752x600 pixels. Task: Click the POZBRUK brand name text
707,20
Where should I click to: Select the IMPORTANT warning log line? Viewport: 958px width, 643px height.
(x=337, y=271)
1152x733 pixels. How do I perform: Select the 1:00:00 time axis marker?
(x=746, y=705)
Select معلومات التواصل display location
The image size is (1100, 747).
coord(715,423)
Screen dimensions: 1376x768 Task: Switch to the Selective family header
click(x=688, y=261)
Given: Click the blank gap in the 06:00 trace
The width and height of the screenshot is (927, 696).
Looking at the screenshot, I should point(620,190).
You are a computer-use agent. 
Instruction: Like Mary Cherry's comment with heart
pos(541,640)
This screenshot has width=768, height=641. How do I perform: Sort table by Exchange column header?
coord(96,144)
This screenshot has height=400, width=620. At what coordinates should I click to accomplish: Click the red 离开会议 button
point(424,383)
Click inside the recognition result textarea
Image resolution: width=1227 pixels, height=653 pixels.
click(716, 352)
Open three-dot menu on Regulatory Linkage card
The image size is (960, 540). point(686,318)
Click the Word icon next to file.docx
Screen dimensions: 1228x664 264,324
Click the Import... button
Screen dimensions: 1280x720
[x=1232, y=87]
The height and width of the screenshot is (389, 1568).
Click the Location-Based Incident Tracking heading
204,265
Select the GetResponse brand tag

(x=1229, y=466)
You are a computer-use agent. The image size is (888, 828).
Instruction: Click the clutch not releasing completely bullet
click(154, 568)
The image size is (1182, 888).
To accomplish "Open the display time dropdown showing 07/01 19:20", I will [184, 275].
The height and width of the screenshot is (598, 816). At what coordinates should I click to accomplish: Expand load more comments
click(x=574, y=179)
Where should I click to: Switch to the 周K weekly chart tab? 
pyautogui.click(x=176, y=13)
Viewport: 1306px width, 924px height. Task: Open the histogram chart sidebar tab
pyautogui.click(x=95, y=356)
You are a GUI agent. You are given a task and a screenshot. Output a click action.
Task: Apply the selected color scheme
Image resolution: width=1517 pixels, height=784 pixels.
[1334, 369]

_ _ _ _

Task objective
Every line, from the one holding "Given: Click the blank gap in the 06:00 trace" through the last line of the material above, should be transcribed exactly, and no line outside that range.

Response
Given: Click the blank gap in the 06:00 trace
The width and height of the screenshot is (927, 696).
Looking at the screenshot, I should point(620,190).
You are a computer-use agent. 
Instruction: Like Mary Cherry's comment with heart
pos(541,640)
This screenshot has width=768, height=641. How do I perform: Sort table by Exchange column header?
coord(96,144)
This screenshot has height=400, width=620. At what coordinates should I click to accomplish: Click the red 离开会议 button
point(424,383)
Click inside the recognition result textarea
Image resolution: width=1227 pixels, height=653 pixels.
click(716, 352)
Open three-dot menu on Regulatory Linkage card
The image size is (960, 540). point(686,318)
Click the Word icon next to file.docx
Screen dimensions: 1228x664 264,324
Click the Import... button
Screen dimensions: 1280x720
[x=1232, y=87]
The height and width of the screenshot is (389, 1568).
Click the Location-Based Incident Tracking heading
204,265
Select the GetResponse brand tag

(x=1229, y=466)
You are a computer-use agent. The image size is (888, 828).
Instruction: Click the clutch not releasing completely bullet
click(154, 568)
The image size is (1182, 888).
To accomplish "Open the display time dropdown showing 07/01 19:20", I will [184, 275].
The height and width of the screenshot is (598, 816). At what coordinates should I click to accomplish: Expand load more comments
click(x=574, y=179)
Where should I click to: Switch to the 周K weekly chart tab? 
pyautogui.click(x=176, y=13)
Viewport: 1306px width, 924px height. Task: Open the histogram chart sidebar tab
pyautogui.click(x=95, y=356)
You are a GUI agent. You are given a task and a screenshot. Output a click action.
Task: Apply the selected color scheme
Image resolution: width=1517 pixels, height=784 pixels.
[1334, 369]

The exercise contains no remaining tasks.